Stephen J. Harper, 61 
Independent Director Nominee

Mr. Harper served as Canada’s 22nd Prime Minister from 2006 to 2015. Since 2016, Mr. Harper has served as the Chairman and CEO of Harper & Associates, a global consulting and investment advisory business, and since 2016 Mr. Harper has served as a Director of Colliers International Group Inc. and Recover Inc. Since 2018, Mr. Harper has also served as Chairman of the International Democrat Union and the Friends of Israel Initiative.
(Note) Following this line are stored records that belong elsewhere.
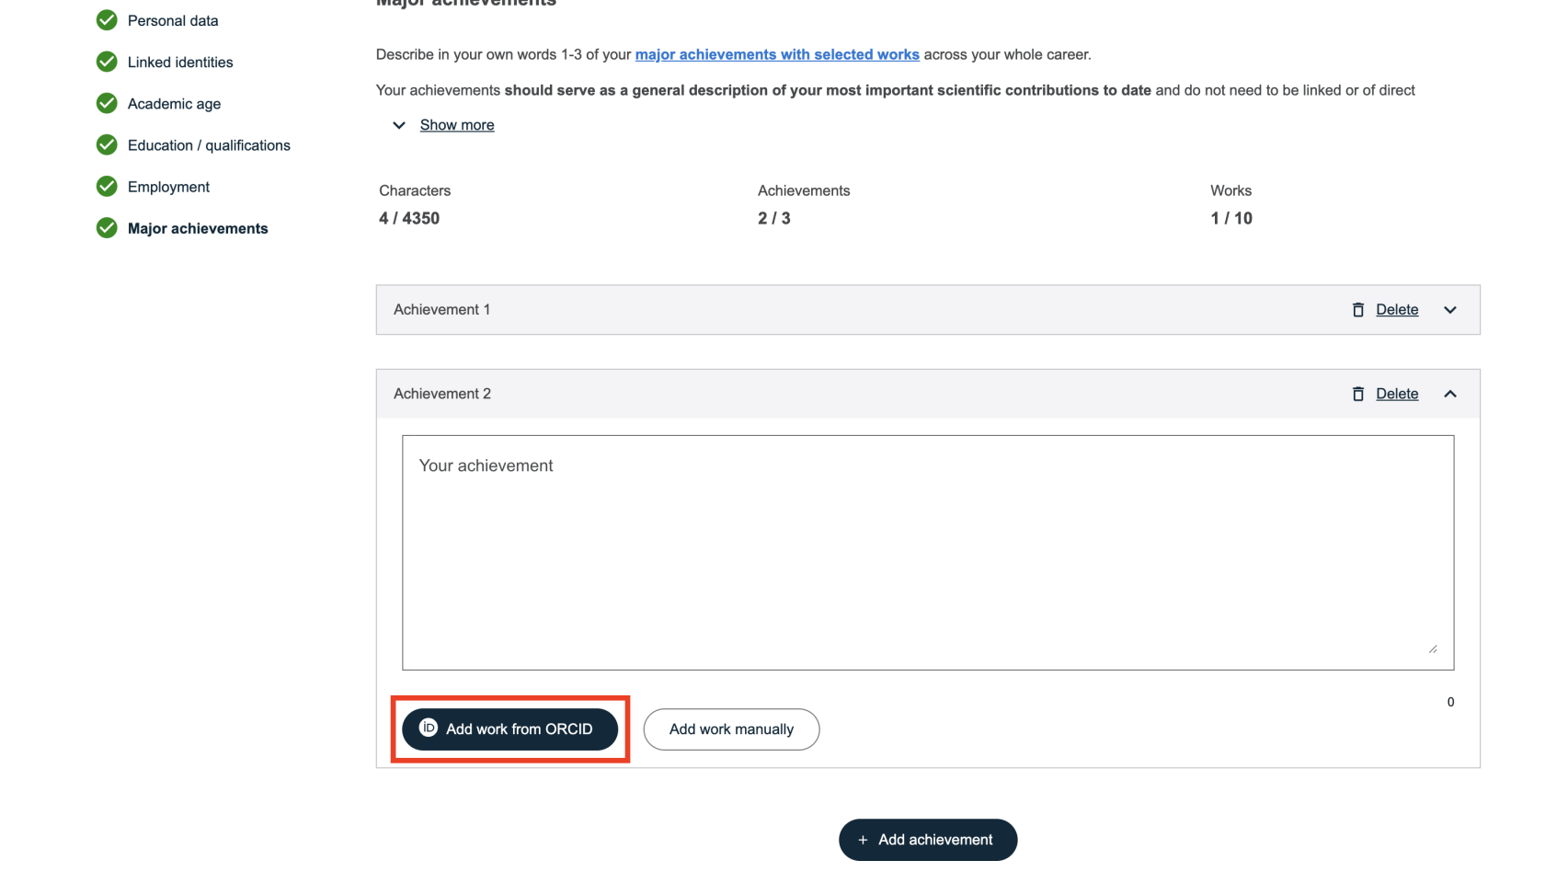Expand the Achievement 1 panel chevron

pos(1450,310)
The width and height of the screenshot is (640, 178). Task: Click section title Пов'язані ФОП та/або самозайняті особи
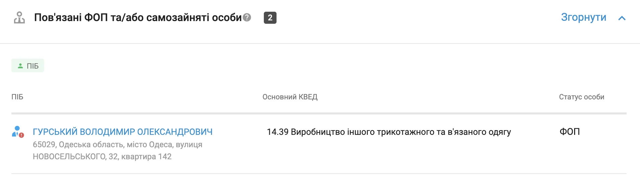coord(138,17)
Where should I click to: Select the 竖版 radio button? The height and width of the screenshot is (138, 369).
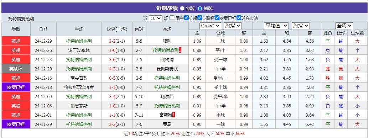182,9
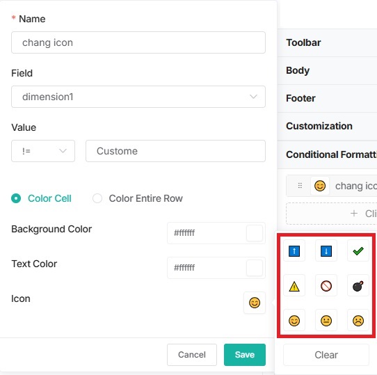This screenshot has height=375, width=377.
Task: Expand the Toolbar section
Action: point(327,42)
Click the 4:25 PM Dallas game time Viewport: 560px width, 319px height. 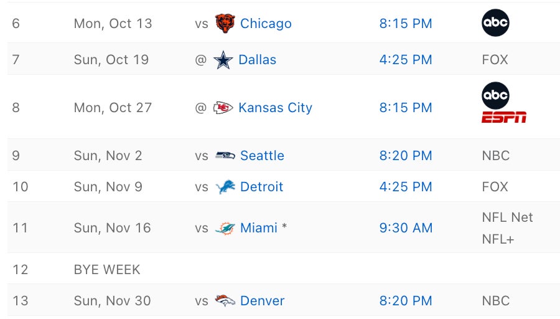pos(406,60)
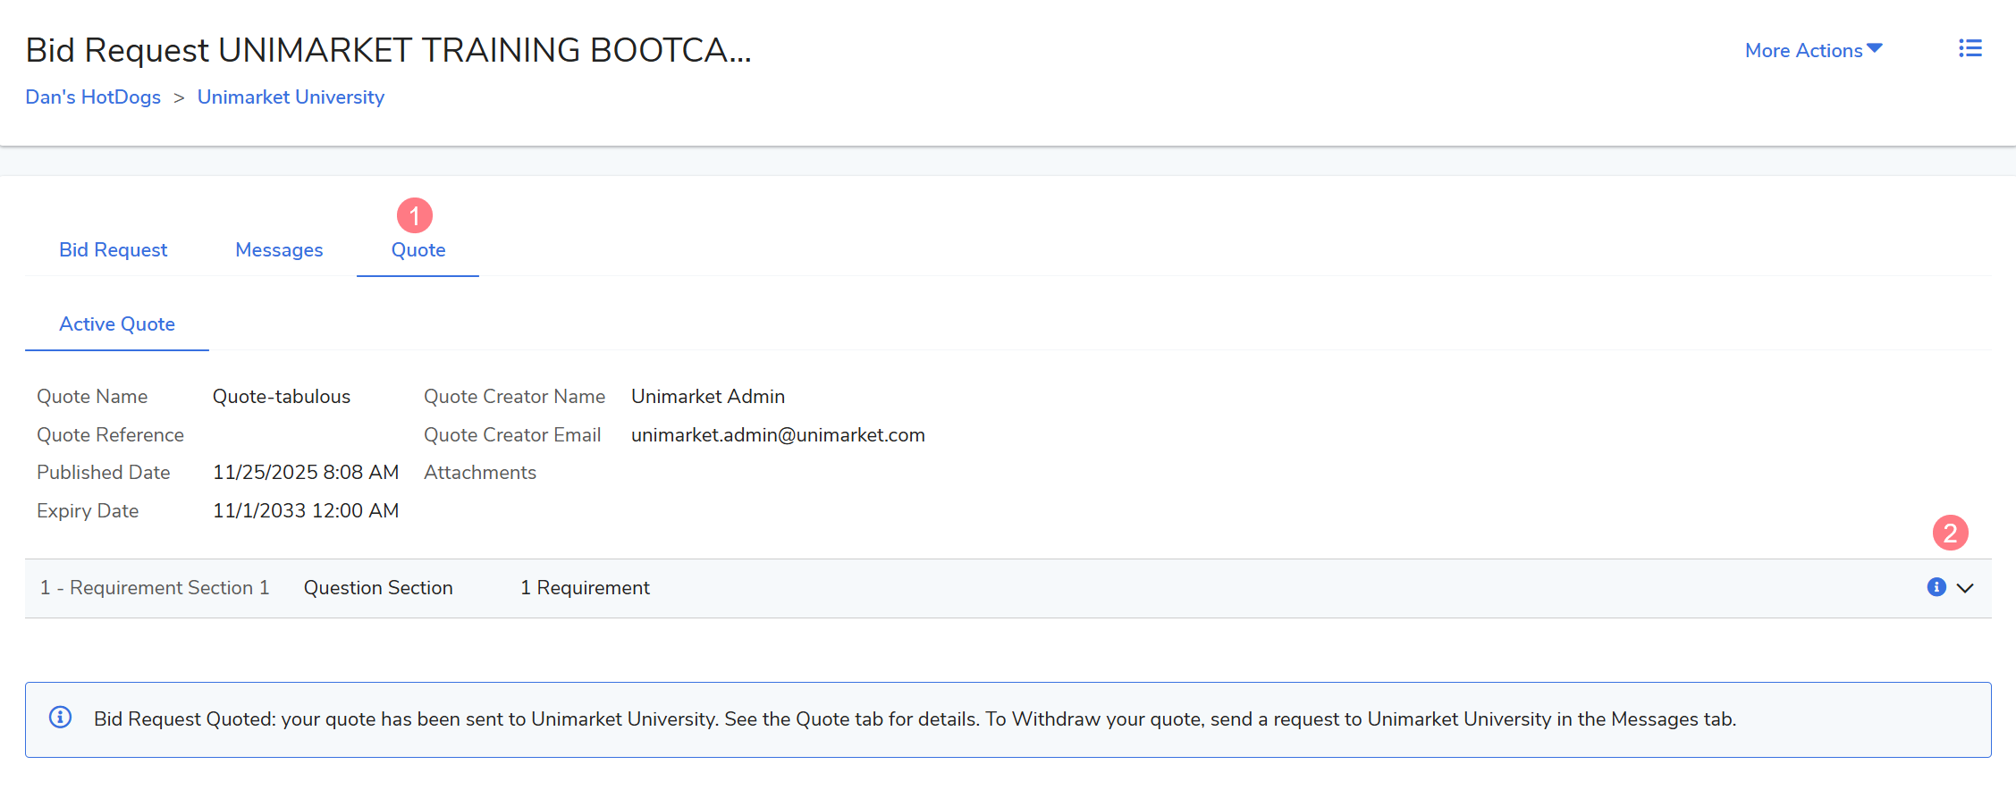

Mr. Harper has a bachelor and master’s degrees in economics from the University of Calgary, an honorary doctorate from Tel Aviv University and an honorary degree from the Jerusalem College of Technology. Mr. Harper is a Companion of the Order of the Canada and the recipient of numerous international awards.


Adelmo Lopez, 55 
Independent Director Nominee

Mr. Lopez founded Finca Terrerito in 2008, now Alma Coffee, LLC and is its Chairman and Chief Executive Officer. Alma Coffee, roasts and wholesales premium coffees from Latin America. From 2008-2017, Mr. Lopez was also a member of Gerson Lehrman Consulting Group. Prior to that, from 2006-2008 he was President and Chief Executive Officer of Blair Corporation, a $400+ million multi-channel direct marketer of apparel and home goods. He served in several capacities including as Group General Manager of Russell Corporation, a $1.4 billion athletic and activewear company from 2004-2006. Earlier positions include: Chief Financial Officer of Dole Fresh Fruit International, a $1.6 billion subsidiary of Dole Food Company, Regional Vice President of Frito Lay, Inc., and in two divisional Chief Financial Officer roles with Sara Lee Corporation. Mr. Lopez is a certified public accountant and began his business career with Coopers & Lybrand. He also served in the United States Army. Mr. Lopez earned a Bachelor of Science degree in Accounting from the University of Illinois in Chicago and a Master of Business Administration from the Owen Graduate School of Management at Vanderbilt University.